A sobrinha do padre Roldão Gonçalves Rodrigues disputa com o filho do religioso uma herança que teria sido avaliada em R$ 5 milhões em Patos de Minas, no Alto Paranaíba, em Minas Gerais. Evalda Gonçalves, que ocupa uma fazenda deixada por Rodrigues, questiona a validade do teste de DNA que teria comprovado que o padre é pai de Fabrício Augusto Nascentes.

“O teste foi feito sem testemunhas. Queremos um feito pela Justiça”, diz a sobrinha, que argumenta que o padre deixou um testamento dizendo que a fazenda deveria ficar para quem estivesse cuidando dele quando ele morresse – a própria Evalda.

Apesar disso, o problema não foi resolvido, já que o testamento não foi registrado em cartório nem tem a assinatura de três testemunhas. A sobrinha afirma que não houve tempo para finalizar o documento.

A sobrinha e o filho também divergem sobre o valor da fazenda. Ela diz que o local vale R$ 1,2 milhão, enquanto ele a avalia em R$ 5 milhões. O testamento anulado cita ainda uma casa na cidade de Unaí, que teria sido doada à igreja.

“Os padres moram lá dentro há mais de um mês e ainda não se manifestaram sobre um aluguel ou interesse em comprar a casa”, disse Fabrício. “Entramos com uma ação para investigação de paternidade com o pedido de herança”, completa o advogado do filho do padre.

O caso está na Justiça e, por enquanto, a herança fica com a irmã do padre –ela já se antecipou á decisão do juiz e deu 8 mil euros e uma caminhonete importada a Fabrício.

[b]Filho do padre[/b]

Fabrício, que é vendedor, procurava saber a real identidade do pai havia vários anos quando descobriu que era filho do padre Roldão, que trabalhou em uma igreja de Patos de Minas entre o final da década de 70 e início da década de 80. Durante esse tempo, ele teria tido um caso rápido com a mãe do vendedor.

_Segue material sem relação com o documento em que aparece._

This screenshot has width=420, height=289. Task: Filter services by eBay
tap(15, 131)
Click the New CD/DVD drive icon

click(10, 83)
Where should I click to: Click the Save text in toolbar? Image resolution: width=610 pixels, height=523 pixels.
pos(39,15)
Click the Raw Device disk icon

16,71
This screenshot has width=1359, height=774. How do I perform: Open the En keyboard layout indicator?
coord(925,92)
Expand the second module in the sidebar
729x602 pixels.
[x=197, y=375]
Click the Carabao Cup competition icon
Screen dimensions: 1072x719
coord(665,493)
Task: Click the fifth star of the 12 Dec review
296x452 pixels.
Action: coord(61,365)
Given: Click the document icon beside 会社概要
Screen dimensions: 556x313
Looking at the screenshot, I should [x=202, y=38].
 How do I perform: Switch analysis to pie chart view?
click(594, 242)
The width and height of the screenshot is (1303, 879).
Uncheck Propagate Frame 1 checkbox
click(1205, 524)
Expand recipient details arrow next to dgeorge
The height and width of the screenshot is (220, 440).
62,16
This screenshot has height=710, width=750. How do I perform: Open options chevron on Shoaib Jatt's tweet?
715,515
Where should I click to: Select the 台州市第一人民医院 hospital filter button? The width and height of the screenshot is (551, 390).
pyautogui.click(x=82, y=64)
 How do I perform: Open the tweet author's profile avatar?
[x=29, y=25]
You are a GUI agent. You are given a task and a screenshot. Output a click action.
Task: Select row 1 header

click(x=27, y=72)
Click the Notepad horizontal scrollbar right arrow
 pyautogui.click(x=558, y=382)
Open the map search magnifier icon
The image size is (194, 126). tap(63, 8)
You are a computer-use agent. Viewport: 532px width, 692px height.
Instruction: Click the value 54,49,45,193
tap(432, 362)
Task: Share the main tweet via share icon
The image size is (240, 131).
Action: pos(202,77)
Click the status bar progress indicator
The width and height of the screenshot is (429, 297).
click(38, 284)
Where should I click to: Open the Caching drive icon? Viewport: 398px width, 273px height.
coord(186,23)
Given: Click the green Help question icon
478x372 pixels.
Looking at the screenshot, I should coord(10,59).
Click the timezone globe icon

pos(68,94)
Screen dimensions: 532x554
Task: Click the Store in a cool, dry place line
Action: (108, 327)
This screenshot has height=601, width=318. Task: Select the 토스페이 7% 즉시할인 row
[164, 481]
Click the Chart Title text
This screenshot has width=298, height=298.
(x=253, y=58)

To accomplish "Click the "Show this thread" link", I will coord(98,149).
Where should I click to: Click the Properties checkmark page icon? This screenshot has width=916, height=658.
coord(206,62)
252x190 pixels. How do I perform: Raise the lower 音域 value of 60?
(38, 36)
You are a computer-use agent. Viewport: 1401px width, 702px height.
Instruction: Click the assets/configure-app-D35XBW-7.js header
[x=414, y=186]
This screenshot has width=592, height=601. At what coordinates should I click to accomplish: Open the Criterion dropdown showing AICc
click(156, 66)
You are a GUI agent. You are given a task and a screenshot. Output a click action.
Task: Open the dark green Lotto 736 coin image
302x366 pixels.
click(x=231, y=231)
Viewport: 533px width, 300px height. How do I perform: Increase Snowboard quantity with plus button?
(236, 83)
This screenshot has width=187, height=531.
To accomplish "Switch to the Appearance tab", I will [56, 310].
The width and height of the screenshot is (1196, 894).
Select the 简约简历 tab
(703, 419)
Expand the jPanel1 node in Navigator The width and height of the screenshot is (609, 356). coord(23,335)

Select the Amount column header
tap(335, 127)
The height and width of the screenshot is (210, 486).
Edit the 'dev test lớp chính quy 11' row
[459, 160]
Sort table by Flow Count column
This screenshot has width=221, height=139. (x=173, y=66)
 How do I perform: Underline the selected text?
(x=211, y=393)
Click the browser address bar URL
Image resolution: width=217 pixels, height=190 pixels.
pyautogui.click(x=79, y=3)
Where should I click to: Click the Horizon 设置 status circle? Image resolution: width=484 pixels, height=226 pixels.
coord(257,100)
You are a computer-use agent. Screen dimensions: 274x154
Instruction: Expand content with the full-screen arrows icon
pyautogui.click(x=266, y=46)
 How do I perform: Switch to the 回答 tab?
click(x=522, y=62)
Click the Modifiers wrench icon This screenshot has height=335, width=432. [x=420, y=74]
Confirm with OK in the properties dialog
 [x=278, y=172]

“Em outubro, um sobrinho dele me procurou e me revelou toda a verdade. Eu perguntei a ele porque me contou e ele disse que a família estava brigando por causa da herança e não estavam entrando em acordo. Para evitar brigas entre eles, ele resolveu me contar”, afirmou o vendedor.

Com mais de 50 anos e envergonhada, a mãe de Fabrício não quis falar sobre o assunto. Porém, para o filho ela confirmou a história. “Depois que eu cheguei com o nome e revelei para minha mãe, ela confirmou. Disse que estudou na escola das irmãs ao lado da igreja e do escritório paroquial. Ainda segundo ela, só não me contou antes porque me traria transtornos durante a época escolar. Minha mãe foi uma pessoa que sofreu muito. Foi expulsa de casa porque há 30 anos não tinha mãe solteira. Imagine ser mãe solteira de um padre”, explicou.

Fabrício foi atrás de outras provas para confirmar a história. Como foi preciso um exame de reconhecimento de paternidade e o padre Roldão faleceu em agosto de 2010, ele teve que contar com a ajuda dos tios. Depois de muita insistência, dois irmãos do padre aceitaram doar sangue para o exame.

Com exame em mãos e o resultado positivo, Fabrício procurou um advogado para finalmente conseguir ter o nome do pai no registro de nascimento. Começou também uma batalha pelo patrimônio do pai.